Demirtaş: Dosya uyduruk, mütalaa ve yargılama ciddiyetsiz

HDP Eski Eş Genel Başkanı Selahattin Demirtaş’ın yargılandığı davada savcı tutukluluğun devamını istedi. Demirtaş, mütalaa ve yargılamanın ciddiyetsiz olduğu tepkisinde bulundu.

Halkların Demokratik Partisi (HDP) önceki dönem Eş Genel Başkanı Selahattin Demirtaş, tutuklu yargılandığı dava Ankara 19. Ağır Ceza Mahkemesi’nde görülmeye devam ediyor. Demirtaş hakkında 142 yıl hapis isteniyor.

Dava duruşması, verilen öğlen arasının ardından devam etti. Demirtaş, bu oturumda hakkında düzenlenen 27 nolu fezlekeye dair savunmasıyla başladı.

Demirtaş, rehin olarak tutulduğu Edirne F Tipi Kapalı Cezaevi’nden Ses ve Görüntü Bilişim (SEGBİS) sistemiyle savunmasını yaptı.

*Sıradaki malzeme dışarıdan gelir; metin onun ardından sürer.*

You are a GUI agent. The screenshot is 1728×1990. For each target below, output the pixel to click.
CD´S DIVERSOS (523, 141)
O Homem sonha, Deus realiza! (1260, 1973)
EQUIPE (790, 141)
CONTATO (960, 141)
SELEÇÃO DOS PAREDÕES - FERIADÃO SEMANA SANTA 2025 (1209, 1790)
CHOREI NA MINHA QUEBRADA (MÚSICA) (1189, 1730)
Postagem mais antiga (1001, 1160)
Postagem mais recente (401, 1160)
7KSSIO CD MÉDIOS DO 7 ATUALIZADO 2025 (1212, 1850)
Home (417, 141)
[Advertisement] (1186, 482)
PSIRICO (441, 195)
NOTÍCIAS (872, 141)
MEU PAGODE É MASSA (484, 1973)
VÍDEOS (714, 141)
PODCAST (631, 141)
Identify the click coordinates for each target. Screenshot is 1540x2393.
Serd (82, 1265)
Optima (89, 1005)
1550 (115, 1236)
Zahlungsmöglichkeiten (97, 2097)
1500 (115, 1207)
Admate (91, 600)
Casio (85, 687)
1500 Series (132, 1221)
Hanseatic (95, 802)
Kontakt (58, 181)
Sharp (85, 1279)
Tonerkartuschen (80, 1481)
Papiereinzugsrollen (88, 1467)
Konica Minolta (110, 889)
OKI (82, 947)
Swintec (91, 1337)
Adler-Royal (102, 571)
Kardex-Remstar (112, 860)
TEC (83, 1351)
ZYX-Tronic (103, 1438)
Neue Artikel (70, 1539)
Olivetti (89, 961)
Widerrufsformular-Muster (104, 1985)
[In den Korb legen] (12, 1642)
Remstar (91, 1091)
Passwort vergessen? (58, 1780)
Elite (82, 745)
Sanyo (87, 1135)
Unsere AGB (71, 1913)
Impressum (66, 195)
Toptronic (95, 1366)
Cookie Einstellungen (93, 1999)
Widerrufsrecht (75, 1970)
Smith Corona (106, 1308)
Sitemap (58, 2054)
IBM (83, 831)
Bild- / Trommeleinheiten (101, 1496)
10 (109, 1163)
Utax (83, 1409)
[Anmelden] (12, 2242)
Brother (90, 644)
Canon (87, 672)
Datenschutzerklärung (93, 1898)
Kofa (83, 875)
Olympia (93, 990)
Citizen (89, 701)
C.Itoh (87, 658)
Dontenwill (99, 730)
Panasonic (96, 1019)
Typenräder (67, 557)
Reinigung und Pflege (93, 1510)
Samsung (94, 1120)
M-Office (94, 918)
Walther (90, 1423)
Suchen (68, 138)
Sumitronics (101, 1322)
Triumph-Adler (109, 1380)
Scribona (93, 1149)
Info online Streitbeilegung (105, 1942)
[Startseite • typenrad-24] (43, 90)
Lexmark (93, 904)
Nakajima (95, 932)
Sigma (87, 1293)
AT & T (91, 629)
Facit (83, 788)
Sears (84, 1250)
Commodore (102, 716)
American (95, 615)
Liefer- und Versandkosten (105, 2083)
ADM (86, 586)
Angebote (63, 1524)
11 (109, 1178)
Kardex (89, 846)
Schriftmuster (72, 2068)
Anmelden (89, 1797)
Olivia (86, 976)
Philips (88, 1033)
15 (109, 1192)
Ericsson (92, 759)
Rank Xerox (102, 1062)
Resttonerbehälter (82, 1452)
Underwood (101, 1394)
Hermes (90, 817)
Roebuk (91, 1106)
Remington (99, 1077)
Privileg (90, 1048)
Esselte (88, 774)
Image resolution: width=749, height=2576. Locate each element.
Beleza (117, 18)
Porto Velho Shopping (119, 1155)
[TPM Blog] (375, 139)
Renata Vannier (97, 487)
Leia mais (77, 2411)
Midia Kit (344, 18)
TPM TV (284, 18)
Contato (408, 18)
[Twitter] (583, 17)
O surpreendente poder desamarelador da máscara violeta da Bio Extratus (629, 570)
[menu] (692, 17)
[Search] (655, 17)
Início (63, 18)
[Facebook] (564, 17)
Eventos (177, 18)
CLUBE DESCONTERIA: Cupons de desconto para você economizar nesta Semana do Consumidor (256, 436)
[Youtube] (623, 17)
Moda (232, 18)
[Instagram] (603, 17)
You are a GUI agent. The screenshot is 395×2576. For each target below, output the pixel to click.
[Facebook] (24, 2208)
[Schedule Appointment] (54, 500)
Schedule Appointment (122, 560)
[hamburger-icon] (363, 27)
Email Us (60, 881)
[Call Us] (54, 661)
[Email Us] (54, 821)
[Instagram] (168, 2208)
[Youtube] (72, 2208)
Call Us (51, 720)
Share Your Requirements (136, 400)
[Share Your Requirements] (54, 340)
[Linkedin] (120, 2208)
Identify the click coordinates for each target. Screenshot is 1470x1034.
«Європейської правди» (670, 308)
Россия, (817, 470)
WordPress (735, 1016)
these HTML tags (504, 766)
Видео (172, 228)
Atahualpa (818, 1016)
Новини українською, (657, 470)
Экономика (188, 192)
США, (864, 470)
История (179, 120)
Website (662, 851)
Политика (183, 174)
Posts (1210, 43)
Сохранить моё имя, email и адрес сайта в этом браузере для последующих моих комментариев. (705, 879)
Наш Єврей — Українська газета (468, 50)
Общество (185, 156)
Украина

Hakkındaki suçlamalara tepki gösteren Demirtaş, “Parçalı, kopyala yapıştır yöntemi ile oradan buradan alınmış cümlelerle oluşturulmuş konuşma metni olmaz, böyle bir konuşma da hani bağlamından koparılmış bir şekilde konuşma olarak tariflenemez” dedi.

Suçlamaları kabul etmeyen Demirtaş, Mukaddes Çelik isimli kişinin üzerinden çıkan hafıza kartına dair de savunma yaptı.

Demirtaş, “Benim aleyhime olduğu iddia edilip de bu dosyaya sunulan delil nedir peki? Benim ismimin hiçbir yerde geçmediği, kaç sayfa olduğunu hatırlamıyorum, örgütsel bir değerlendirme raporu olduğu iddia edilen bir belge delil olarak sunuldu” dedi.

Demirtaş, “Peki, o dosya da Mukaddes Çelik’e yargılanırken sorguda soruşturmada yargılama esnasında hiçbir şekilde benimle ilgili bir soru sorulmuş mu? Hayır. Çünkü Selahattin Demirtaş dosya da yok” şeklinde konuştu.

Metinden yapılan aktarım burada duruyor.